What Does an Operations Team Do?

by | Apr 11, 2023

what does an operations team do

No matter how big or small your company is, growing your client and partner bases will come with challenges. One of these will likely be juggling the operation of in-house team processes while keeping customers happy. 

This can actually be harder with online businesses, where customer queries and qualms can roll in at a greater speed than you can handle. 

An excellent way to deal with issues such as these is to have an operations team. 

What is an operations team?

Operations teams focus on the overall operations of a specific area of business. Examples include supervising and organizing production, planning, manufacturing, or even provision. 

They measure, evaluate, manufacture, and provide services to ensure that area of business runs as smoothly and effectively as possible. 

The key function of an operations team is to allow those at the top of a company to focus on tasks that only they can do, such as decision-making, communicating with stakeholders and investors, and creating long-term goals and plans. 

Operations teams have three main goals:

  • Coordinating and taking care of the details of operations
  • Evaluating the big picture of operations 
  • Looking ahead to help achieve goals

In more specific terms, operations might:

  • Define who is responsible for which tasks 
  • Ensure there is no duplication of or unnecessary effort
  • Leverage staff’s skills at the right time 
  • Ensure that senior-level involvement is kept to a minimum
  • Bring together relevant departments to connect expertise
  • Ensure alignment of effort to reach overarching goals
  • Ensure clarity of expectations
  • Train and guide employees toward success
  • And so much more.

The benefits of having an operations team 

There are many benefits that come with having an operations team for companies of all sizes. It’s crucial to understand what they are so you can make an informed decision on whether to have one or not. 

1. Waste reduction

Companies can deal with a lot of waste, whether physical or metaphysical. When a company’s employees are running around trying to accomplish a billion different things, they’re unable to focus on what they’re actually good or specialized at. This can create systems and processes that are wasteful of resources, time, and money. 

An operations team focuses on making processes as streamlined as possible. They allow staff to focus on tasks they’re good at by taking charge of what could have been previously distracting. As such, companies cut down on a lot of waste. 

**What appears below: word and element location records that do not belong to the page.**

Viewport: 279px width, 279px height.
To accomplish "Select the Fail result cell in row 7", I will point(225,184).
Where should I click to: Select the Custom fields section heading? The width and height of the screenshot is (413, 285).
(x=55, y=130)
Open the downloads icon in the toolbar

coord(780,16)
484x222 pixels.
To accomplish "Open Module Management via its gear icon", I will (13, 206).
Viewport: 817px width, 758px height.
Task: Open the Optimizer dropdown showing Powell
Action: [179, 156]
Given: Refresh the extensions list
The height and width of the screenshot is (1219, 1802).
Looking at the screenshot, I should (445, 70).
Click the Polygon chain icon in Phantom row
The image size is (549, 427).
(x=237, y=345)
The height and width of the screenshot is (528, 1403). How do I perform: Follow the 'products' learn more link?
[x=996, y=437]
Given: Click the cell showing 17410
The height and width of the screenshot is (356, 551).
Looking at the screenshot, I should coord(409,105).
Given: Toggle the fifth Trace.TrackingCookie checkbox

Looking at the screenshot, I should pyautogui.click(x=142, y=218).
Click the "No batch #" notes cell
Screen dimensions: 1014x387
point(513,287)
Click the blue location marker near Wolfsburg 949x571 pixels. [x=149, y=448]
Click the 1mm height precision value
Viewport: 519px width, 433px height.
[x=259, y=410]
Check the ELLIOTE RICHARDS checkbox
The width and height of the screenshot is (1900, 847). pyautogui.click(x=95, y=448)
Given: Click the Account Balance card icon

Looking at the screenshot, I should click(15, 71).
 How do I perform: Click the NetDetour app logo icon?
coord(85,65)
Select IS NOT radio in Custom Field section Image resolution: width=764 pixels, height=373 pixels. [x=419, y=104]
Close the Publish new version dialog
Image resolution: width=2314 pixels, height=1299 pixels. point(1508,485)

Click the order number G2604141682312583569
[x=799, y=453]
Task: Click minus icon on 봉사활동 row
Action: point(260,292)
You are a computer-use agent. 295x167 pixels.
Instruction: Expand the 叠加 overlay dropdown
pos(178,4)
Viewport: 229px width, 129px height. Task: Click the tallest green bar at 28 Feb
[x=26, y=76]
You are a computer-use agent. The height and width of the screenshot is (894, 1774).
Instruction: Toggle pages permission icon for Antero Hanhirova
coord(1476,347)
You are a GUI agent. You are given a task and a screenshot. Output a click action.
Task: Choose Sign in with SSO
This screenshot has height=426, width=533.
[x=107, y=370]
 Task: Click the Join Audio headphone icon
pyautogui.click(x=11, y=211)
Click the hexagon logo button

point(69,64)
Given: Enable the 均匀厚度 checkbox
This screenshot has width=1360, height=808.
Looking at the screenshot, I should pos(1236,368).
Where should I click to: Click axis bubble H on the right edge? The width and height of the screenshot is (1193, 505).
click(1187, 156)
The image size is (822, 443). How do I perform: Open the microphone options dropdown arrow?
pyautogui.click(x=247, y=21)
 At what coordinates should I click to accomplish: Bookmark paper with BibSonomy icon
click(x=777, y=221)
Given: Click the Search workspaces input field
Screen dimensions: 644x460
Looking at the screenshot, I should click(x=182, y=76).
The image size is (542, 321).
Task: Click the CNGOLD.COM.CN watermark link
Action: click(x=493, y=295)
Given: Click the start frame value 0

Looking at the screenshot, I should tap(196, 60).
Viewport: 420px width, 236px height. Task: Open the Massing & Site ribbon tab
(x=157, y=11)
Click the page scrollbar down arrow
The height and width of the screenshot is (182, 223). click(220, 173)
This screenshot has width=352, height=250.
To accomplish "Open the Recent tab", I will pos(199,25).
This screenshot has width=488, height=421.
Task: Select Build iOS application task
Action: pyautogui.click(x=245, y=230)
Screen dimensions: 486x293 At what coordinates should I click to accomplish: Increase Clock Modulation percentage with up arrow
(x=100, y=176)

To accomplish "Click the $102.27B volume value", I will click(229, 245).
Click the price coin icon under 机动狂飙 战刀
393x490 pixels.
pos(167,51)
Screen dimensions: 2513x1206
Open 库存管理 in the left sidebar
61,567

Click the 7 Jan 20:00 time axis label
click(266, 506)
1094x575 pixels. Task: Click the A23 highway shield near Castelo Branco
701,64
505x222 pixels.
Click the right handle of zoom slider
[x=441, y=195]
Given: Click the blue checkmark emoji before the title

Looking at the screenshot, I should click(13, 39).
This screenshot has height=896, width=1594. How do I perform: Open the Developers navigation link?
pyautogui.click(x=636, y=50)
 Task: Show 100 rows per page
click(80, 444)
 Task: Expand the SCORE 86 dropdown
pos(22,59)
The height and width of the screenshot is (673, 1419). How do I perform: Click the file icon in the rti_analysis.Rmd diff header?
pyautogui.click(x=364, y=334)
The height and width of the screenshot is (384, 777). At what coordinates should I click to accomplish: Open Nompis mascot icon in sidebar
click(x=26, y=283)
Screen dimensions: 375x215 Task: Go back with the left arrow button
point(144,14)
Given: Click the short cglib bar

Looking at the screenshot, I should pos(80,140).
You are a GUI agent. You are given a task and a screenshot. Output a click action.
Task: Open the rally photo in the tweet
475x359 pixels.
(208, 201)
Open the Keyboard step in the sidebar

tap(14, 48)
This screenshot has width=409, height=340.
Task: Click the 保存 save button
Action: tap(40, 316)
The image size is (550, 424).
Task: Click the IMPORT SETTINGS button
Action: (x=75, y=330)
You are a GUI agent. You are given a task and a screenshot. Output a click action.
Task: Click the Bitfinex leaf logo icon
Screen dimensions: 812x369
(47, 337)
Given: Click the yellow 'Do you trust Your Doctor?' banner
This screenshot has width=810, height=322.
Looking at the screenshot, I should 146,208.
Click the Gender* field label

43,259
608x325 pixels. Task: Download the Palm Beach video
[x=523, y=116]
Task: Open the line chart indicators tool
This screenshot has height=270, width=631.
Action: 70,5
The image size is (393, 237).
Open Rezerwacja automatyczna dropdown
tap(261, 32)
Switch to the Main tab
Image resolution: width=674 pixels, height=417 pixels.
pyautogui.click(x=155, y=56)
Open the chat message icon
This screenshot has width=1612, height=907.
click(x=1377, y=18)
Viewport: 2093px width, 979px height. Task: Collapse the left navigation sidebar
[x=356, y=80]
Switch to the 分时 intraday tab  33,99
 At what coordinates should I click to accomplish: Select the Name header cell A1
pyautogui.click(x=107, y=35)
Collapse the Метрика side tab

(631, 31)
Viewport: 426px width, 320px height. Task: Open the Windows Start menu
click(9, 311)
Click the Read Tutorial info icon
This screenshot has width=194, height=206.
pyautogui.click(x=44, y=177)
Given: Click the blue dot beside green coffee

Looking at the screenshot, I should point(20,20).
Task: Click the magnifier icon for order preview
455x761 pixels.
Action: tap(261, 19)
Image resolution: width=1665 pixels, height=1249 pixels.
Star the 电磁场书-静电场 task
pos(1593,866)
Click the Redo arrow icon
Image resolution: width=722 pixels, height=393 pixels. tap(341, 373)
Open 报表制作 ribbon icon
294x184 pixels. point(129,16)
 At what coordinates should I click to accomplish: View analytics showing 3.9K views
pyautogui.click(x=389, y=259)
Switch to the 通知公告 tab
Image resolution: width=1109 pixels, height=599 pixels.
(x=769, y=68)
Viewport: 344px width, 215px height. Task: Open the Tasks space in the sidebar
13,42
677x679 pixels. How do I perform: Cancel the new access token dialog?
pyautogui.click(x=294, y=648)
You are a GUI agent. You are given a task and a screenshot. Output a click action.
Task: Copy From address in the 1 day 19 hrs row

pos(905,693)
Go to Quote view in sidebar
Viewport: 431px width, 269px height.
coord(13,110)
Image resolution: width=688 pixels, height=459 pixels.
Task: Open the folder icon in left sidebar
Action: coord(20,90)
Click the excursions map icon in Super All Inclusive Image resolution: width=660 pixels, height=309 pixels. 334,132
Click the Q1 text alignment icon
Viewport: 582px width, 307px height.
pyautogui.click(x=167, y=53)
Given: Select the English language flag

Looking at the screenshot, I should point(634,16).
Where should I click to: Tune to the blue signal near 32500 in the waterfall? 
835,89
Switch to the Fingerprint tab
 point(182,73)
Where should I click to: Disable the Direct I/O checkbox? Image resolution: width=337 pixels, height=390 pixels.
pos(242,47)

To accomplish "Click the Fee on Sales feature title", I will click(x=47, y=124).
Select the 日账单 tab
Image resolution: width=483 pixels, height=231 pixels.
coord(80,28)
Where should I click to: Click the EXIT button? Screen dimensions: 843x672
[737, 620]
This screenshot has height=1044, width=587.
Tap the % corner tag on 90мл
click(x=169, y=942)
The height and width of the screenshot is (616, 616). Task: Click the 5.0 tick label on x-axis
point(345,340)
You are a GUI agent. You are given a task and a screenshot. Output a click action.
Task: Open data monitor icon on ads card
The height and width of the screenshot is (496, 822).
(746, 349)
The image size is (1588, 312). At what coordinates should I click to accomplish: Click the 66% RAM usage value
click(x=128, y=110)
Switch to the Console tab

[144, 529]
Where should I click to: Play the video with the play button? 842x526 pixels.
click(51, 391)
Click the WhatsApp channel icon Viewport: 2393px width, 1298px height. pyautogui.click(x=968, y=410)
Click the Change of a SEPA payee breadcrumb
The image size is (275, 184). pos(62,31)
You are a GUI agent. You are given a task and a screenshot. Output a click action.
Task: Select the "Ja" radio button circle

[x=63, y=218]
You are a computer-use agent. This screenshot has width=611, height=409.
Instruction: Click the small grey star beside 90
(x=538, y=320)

2. Product quality assurance

Cutting down on waste and increasing efficacy and efficiency means that companies end up with a higher quality of product. Operations teams put in quality assurance processes that are highly effective, ensuring that specifications, feedback, and standards are all used to keep products and services as high-quality as possible. 

They may invest in new equipment, update processes, and even expand production teams based on what they think is necessary. 

Enjoying this topic? Check out our article about how to change the culture of a company and make it stick.

3. Increase in customer satisfaction 

The improvements that an operations team brings to a company means that there is a knock-on effect that customers feel as well. 

As the operations team ensures quality in a company’s processes and resulting products and services, they also earn customers’ respect and trust. Organizations that emphasize quality and care in what they offer their customers will retain their existing customer base while also growing it. 

4. Increase in employee productivity

Not only does an operations team allow staff to focus on their job scope, but their improvement of processes means that employees can work more efficiently. 

Operations teams identify what’s not working and resolve productivity issues. This allows employees to work more efficiently and increase productivity, which can in turn increase employee drive and job satisfaction, reducing turnover rates. 

5. Increase in ease of achievement of company objectives 

Companies have long and short-term goals, and operations teams actually help to achieve both. By encouraging productivity, employee retention, efficacy, efficiency, and customer satisfaction, operations teams help on all fronts to reach goals. 

6. Increase in revenue

It goes without saying that because of all the aforementioned benefits, companies with operational teams enjoy increases in revenue. The improvements that an operational team brings to a company helps it to do more with the resources that are available. 

Are operations teams only for medium and large businesses?

You might think that operations teams sound like a great idea, but that they really only start to become necessary when a business is medium or large. 

The truth is that while operations teams are crucial for medium and large businesses, they are just as impactful in smaller businesses too. 

Small businesses tend to have a set of challenges that are unique from those that larger businesses have. They have to meet their goals with fewer resources and have a greater emphasis on efficiency, while planning for growth and evolution despite a heavy fiscal responsibility. 

It takes a lot of time, effort, and skill to successfully coordinate an approach that takes into account all of these various factors. 

The details that go into running a business matter more in an SME because there’s the pressure to do more with less; operations teams allow SMEs to do just that. 

It isn’t imperative that small businesses have a massive operations team – that’s neither necessary nor feasible, but a small team of even one-to-three people can revolutionize the way that the business runs and how successful it is. 

Across businesses of all sizes, change is constant. Businesses need to continuously grow and adapt to stay relevant, high-quality, and profitable. Operations teams allow businesses to accomplish their ever-changing goals and do so in the most efficient way possible.